Quote from: Grey Fox on June 19, 2019, 11:23:35 AM
Quote from: dps on June 19, 2019, 10:57:37 AM
Quote from: Oexmelin on June 19, 2019, 10:52:31 AM
No. It’s says “no car and no supermarket”. Your farmers will have a car. These are poor rural populations, or populations living in small communities, in addition to inner city food deserts.

I wasn't talking about commercial farming operations, more subsistence farmers and the like.

Those don't exist in the western world anymore.

Clearly you've never spent much time in rural Appalachia.  Or east central NC, for that matter.

Grey Fox

Really? There are, today, in the USA, farmers that only farm their land for their own food supply?!

3rd world country indeed.
Colonel Caliga is Awesome.

dps

Quote from: derspiess on June 19, 2019, 12:00:01 PM
Quote from: Syt on June 19, 2019, 10:09:15 AM
Quote from: Threviel on June 19, 2019, 10:02:14 AM
I have seen or read that veggies is actually hard to come by in poorer areas of the US. Propaganda or sometging to it?
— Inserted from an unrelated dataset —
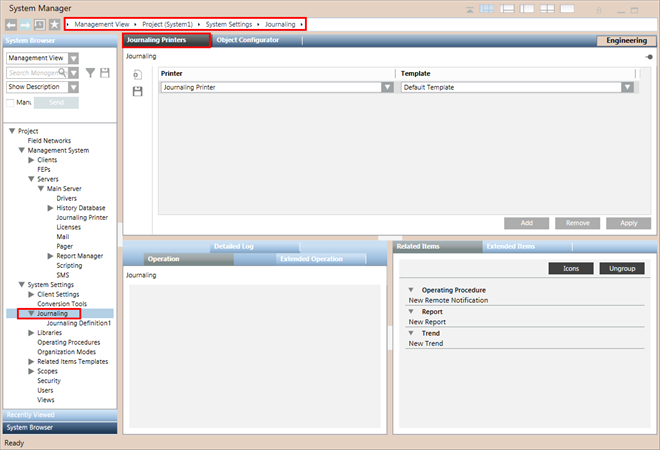
Task: Click the filter funnel icon
Action: point(90,73)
https://en.wikipedia.org/wiki/Food_desert



I'm not really convinced of the causality.  Poor folks like the taste of junk food and will go for that over healthier food when given the choice.

There's truth in that, but it's also true that it's cheaper to eat crappy food.

Syt

From a 1980 BBC bit about the redeveloped Covent Garden market building:

"[...] and the traders were forced out to Nine Elms, kind of Los Angeles of the fruit and veg business on the South bank of the Thames."

"Los Angeles of the fruit and veg business"? What does that even mean?  :huh:
I am, somehow, less interested in the weight and convolutions of Einstein's brain than in the near certainty that people of equal talent have lived and died in cotton fields and sweatshops.
—Stephen Jay Gould

Proud owner of 42 Zoupa Points.

HVC

Quote from: Grey Fox on June 19, 2019, 02:33:41 PM
Really? There are, today, in the USA, farmers that only farm their land for their own food supply?!

3rd world country indeed.

There's a population of what I can only describe as conservative farmer hipsters. Raising "heritage" breed farm animals and crops. Homesteading is surprisingly big. the overlap with  prepers is large too.
Being lazy is bad; unless you still get what you want, then it's called "patience".
Hubris must be punished. Severely.

Zoupa

Quote from: derspiess on June 19, 2019, 12:00:01 PM
Quote from: Syt on June 19, 2019, 10:09:15 AM
Quote from: Threviel on June 19, 2019, 10:02:14 AM
I have seen or read that veggies is actually hard to come by in poorer areas of the US. Propaganda or sometging to it?

https://en.wikipedia.org/wiki/Food_desert



I'm not really convinced of the causality.  Poor folks like the taste of junk food and will go for that over healthier food when given the choice.

:lol: Don't feed the troll guys.

Admiral Yi

How is that a troll? 

mongers

Quote from: Syt on June 19, 2019, 03:00:41 PM
From a 1980 BBC bit about the redeveloped Covent Garden market building:

"[...] and the traders were forced out to Nine Elms, kind of Los Angeles of the fruit and veg business on the South bank of the Thames."

"Los Angeles of the fruit and veg business"? What does that even mean?  :huh:

Especially as Nine Elms is all of what 1-1.5 miles from Westminster and the Thames, about 5 stops on the northern line iirc when I used to park there to get into 'Town'.  :bowler:
"We have it in our power to begin the world over again"

crazy canuck

Quote from: Admiral Yi on June 19, 2019, 04:52:59 PM
How is that a troll?

Really, poor people have different taste buds?  Rich people have some super special gene they acquire from their bank accounts that makes them immune from craving the salt sugar and fat junk food is laced with?